Perhaps not. There are people in the world, after all, who get into money
difficulties whatever their capital or income. In general, this kind of person does
not lack education, he lacks the self-control necessary to follow Mr Micawber’s
famous prescription for happiness. The problem is not one of education but of
character.
The article states, in a tone of shock, that the financial education charity (yes,
you read it aright, charity) called MyBnk has discovered that 90 per cent of the
UK population have never had any form of money management lessons. This,
proposes the article, is why the British population have so pronounced a
tendency to go deeply into debt to purchase what they do not need and that is
worthless the moment it is bought.
This explanation for improvidence strikes me as rather like saying that sixteen
year old British girls have babies because they don’t know where they come
from.

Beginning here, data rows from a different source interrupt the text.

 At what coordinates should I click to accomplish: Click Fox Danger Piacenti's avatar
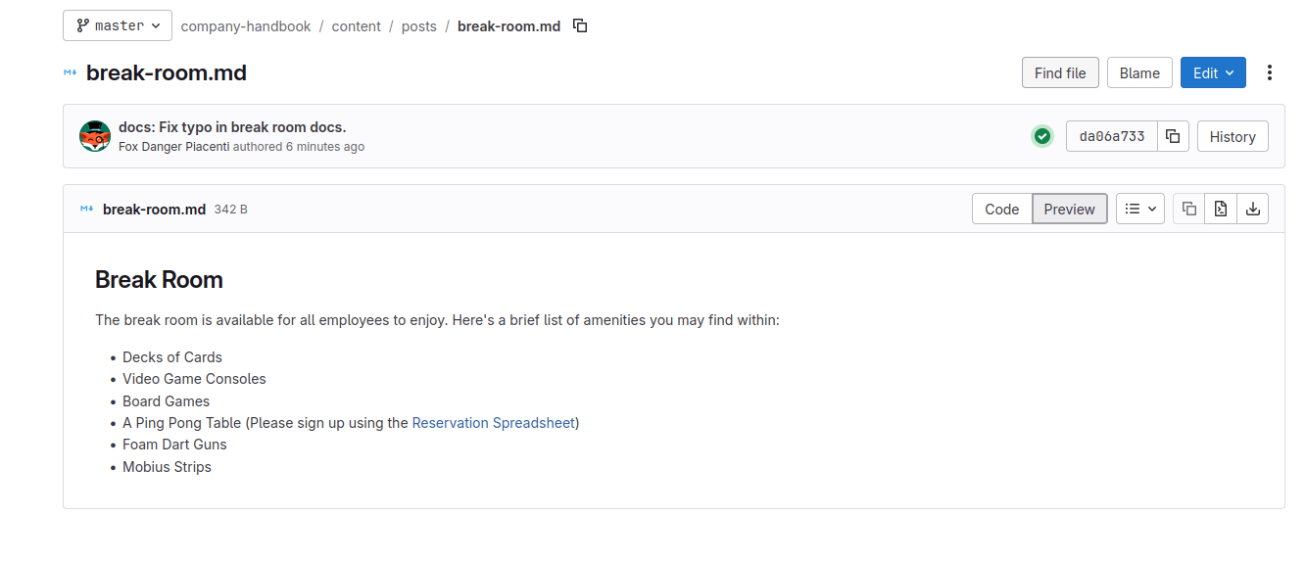pos(95,136)
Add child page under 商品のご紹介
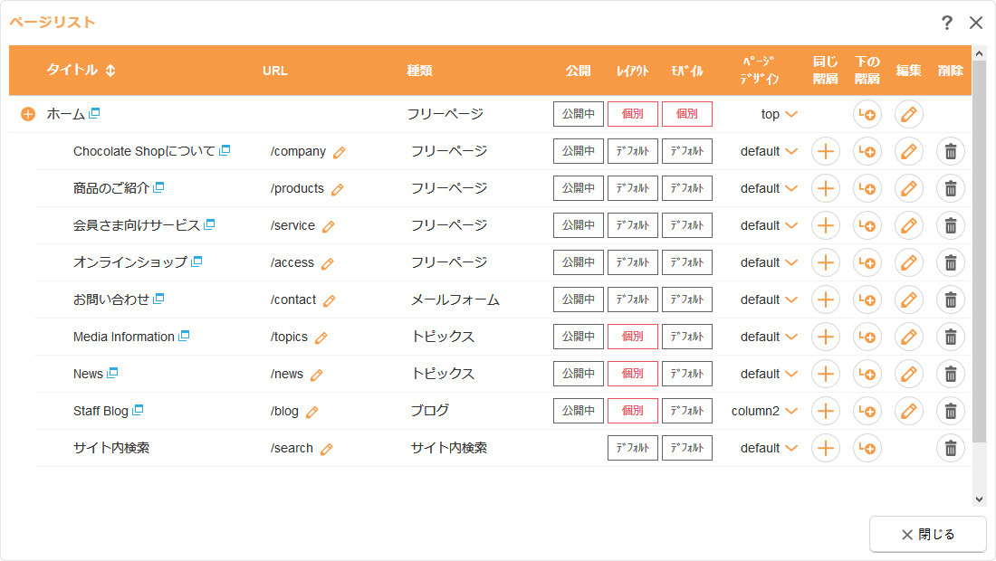 click(867, 188)
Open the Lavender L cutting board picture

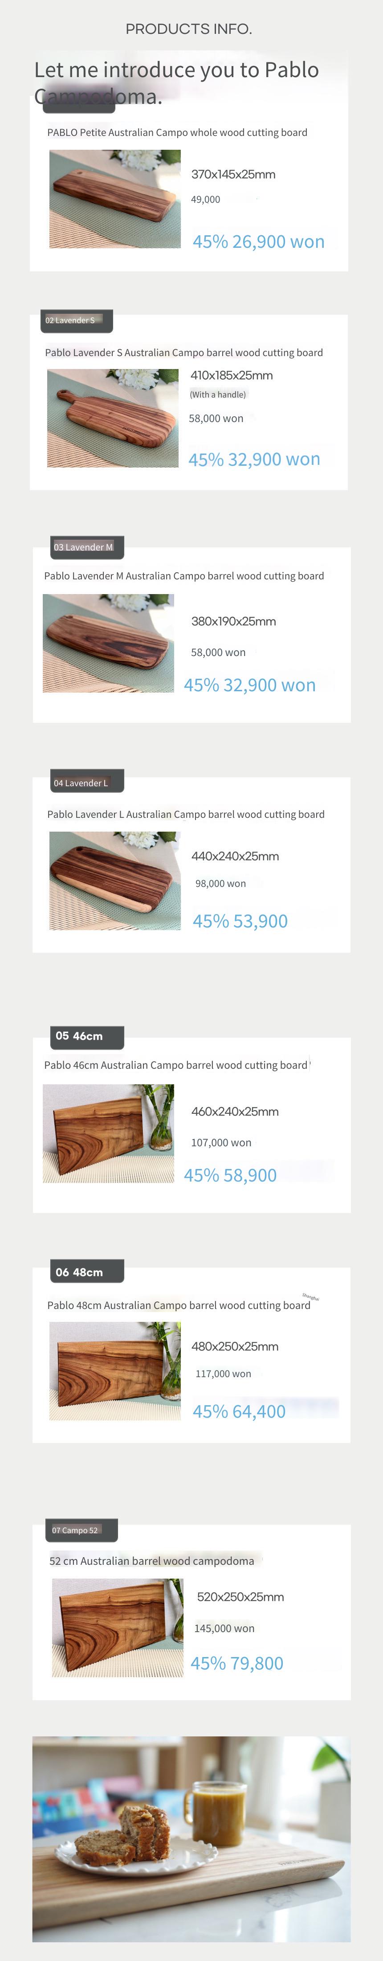115,881
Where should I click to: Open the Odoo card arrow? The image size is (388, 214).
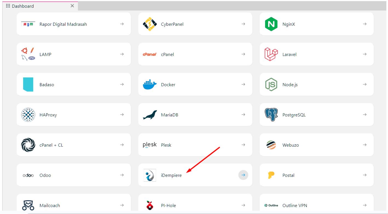122,175
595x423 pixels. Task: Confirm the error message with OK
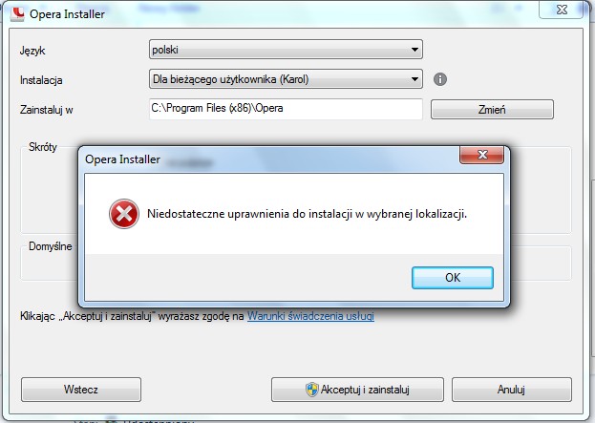tap(453, 278)
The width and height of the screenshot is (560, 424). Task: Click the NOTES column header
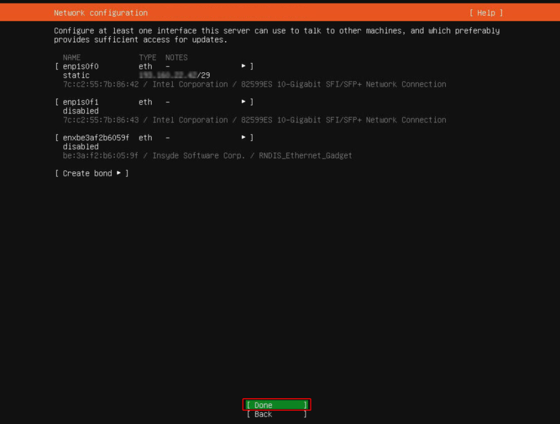click(x=176, y=57)
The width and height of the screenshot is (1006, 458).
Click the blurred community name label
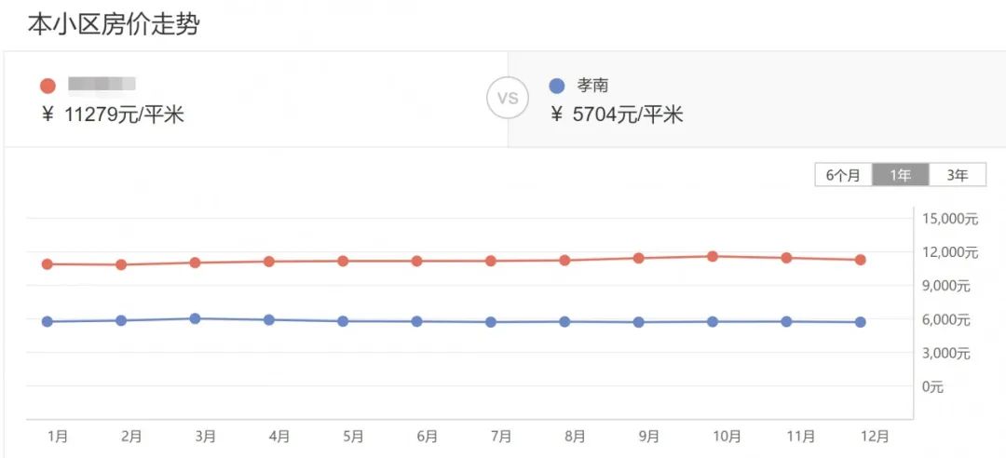tap(102, 85)
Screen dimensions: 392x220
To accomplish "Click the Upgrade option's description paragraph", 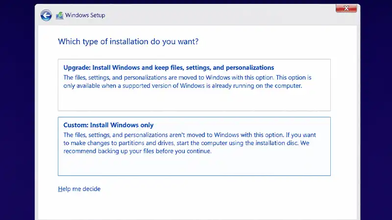I will tap(187, 82).
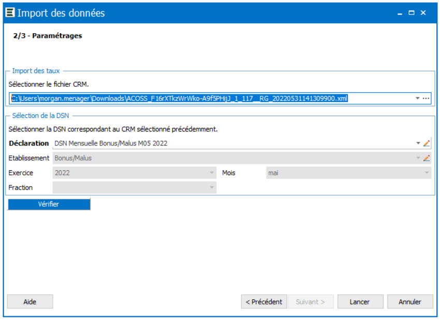Close the Import des données dialog
Viewport: 440px width, 320px height.
pyautogui.click(x=423, y=12)
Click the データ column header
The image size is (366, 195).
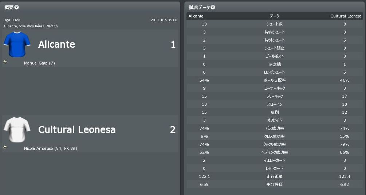click(x=274, y=16)
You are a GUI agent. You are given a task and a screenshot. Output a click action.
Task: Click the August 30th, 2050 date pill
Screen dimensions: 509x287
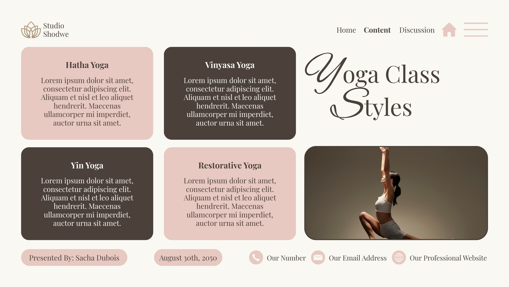(x=188, y=258)
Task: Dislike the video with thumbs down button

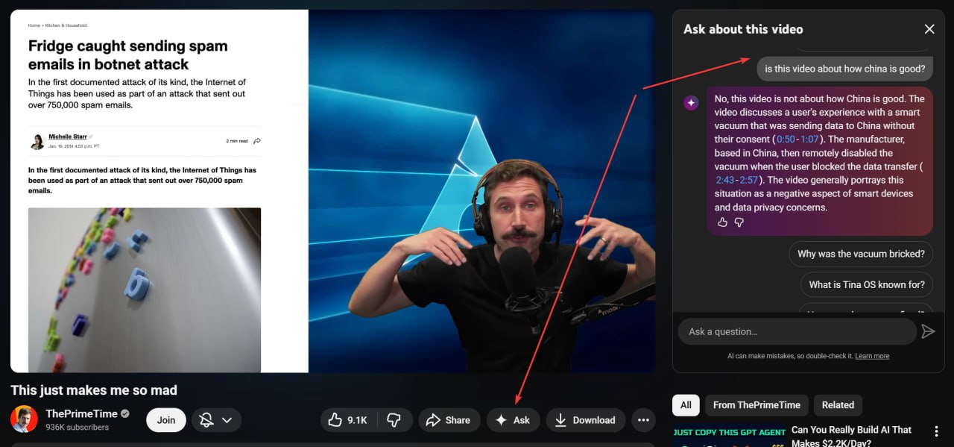Action: [x=395, y=420]
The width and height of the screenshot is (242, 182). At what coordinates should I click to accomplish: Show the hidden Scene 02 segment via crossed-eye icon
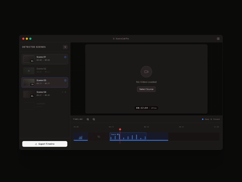[x=98, y=137]
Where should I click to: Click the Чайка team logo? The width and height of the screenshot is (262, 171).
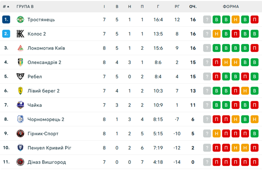pos(20,105)
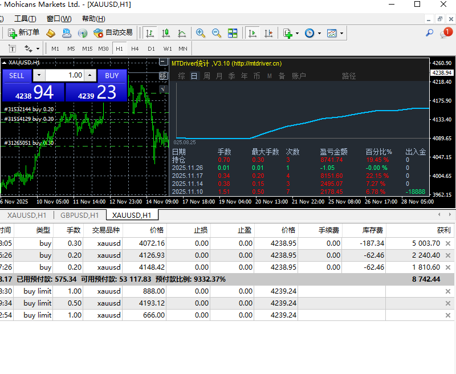Click the blue BUY button

pos(112,75)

In my experience of such young mothers as patients, they may not know
the date of the Battle of Hastings but they certainly know where babies come
from. They want their babies, who are not, for them, a mistake.
The analogy is not quite exact with indebtedness, of course, because the
young indebted do not actually want the threatening letters and the bailiffs; but
they know that at the end of the day, to use a locution almost as vulgar as
‘down to,’ nothing much will happen to them as a result of their default, nor is
there any shame or social stigma attached to living above one’s means.
Certainly no government, or no public employee, feels such shame.
The article was a fairly typical example of the overestimate of the importance of
formal education by the over-educated. They assume that everyone can be
taught to behave in the same way that everyone, more or less, can be taught to
read. Prudence, providence and probity, however, are character and cultural
traits more than they are intellectual accomplishments. It is not that people
don’t know; it is that they don’t care.
“There are people in the world, after all, who get into money
difficulties whatever their capital or income. In general, this kind of person does not lack education, he lacks the self-control necessary to follow Mr Micawber’s famous prescription for happiness. The problem is not one of education but of character.”
I would like to observe that someone trying to pay a mortgage when they are employed at £250 per week (before tax) is not necessarily of deficient character because they are in financial difficulties. Modern employers pay as little as possible and employ their workforce on zero-hour contracts. It is not surprising that so many of my generation are struggling and our debts are not always the result of frivolity and lack of character. If your car fails its MOT and needs expensive repairs, you can’t very well apply the Micawber principle and simply stay away from work until you can afford the repair without using your overdraft.